Speech to text converters are coming into their own. But speech isn’t just words and sentences.

The use of emotion recognition might prove challenging as well, he added. Despite the claims that it improves love connections and speeds job interviews, consumers might bristle at the thought of being handled gingerly by a machine because they happen to have a note of frustration in their voices.

“The emotion-recognition aspect is being discussed widely,” Hegebarth said. “But there doesn’t seem to be a really reliable way of detecting emotional states fully, and some callers might not like it. They could find it intrusive.” |link|

So what do they find intrusive? From an informal survey I conducted a while ago, it seems at least a slim majority of people don’t mind the idea of giving up information to an artificial system per se, provided certain assurances that the information won’t cross human hands (cf Gmail, for instance).

In any case, I dont think there is the same reaction of intrustion is, for instance, a human speaker registers the emotion in your voice and reacts accordingly. In fact, I imagine that we expect the human to be able to handle my specific case when they are talking to me, emotions and all.

It seems to me that what is intrusive about a automated and mechanical response to human emotions is that it makes our emotional response itself seem mechanical and predictable. That my tone of anger doesn’t provoke a sympathetic response, but that it merely places me in the ‘anger’ category, to be dealt with in such and such a way.

In other words, if the machines become responsive to our emotions, then even our most emotional response can still be understood as the behavior of machines.

3 Comments

  1. Certainly this doesn’t change anything at all.
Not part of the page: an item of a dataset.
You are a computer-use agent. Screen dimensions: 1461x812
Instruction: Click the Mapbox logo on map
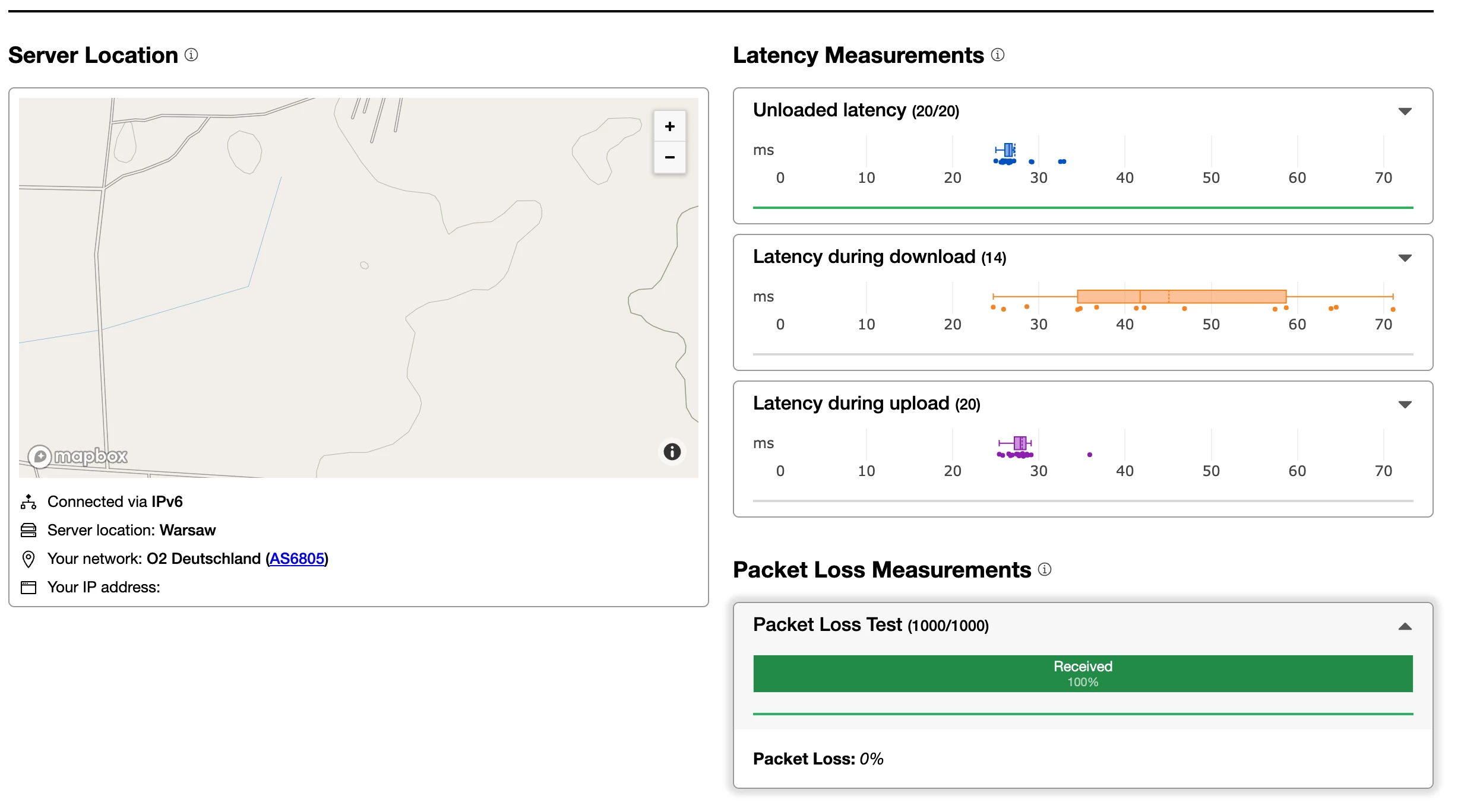(78, 456)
If I’m in customer service and someone is distressed or angry then I deal with them with a given emotional response. This sort of automated emotional accomidation is understood. I think what might bother people is that with machines, since they don’t have emotions, this response would not be a reflection of empathy (sincere or otherwise). It would be patornizing for a machine voice to tell me “I understand you anger.”

  2. Surely its equally patronizing to hear that from a human. And of course it begs the question to say that machines don’t feel emotions. When machines are responsive to emotions, and their reactions are more or less standardized and understood in normal interactions (as they are with humans), what sense left is there to say that they don’t ‘have’ emotion?

  3. um machines don’t get angry. They don’t know what it feels like to deal with the bureucracy or stupid computers. Hence the machine can’t really empathize or understand on an emotional level. I guess you’d need to figure a standard to emotional responses and then test that to see how well humans fit that and then we could start to say that humans and machines have thier standard emotional responses and then (fingers crossed) we could stop with these laborous emotions all together, since they really wouldn’t bring anything to the interaction once this standard had been ascertained and applied.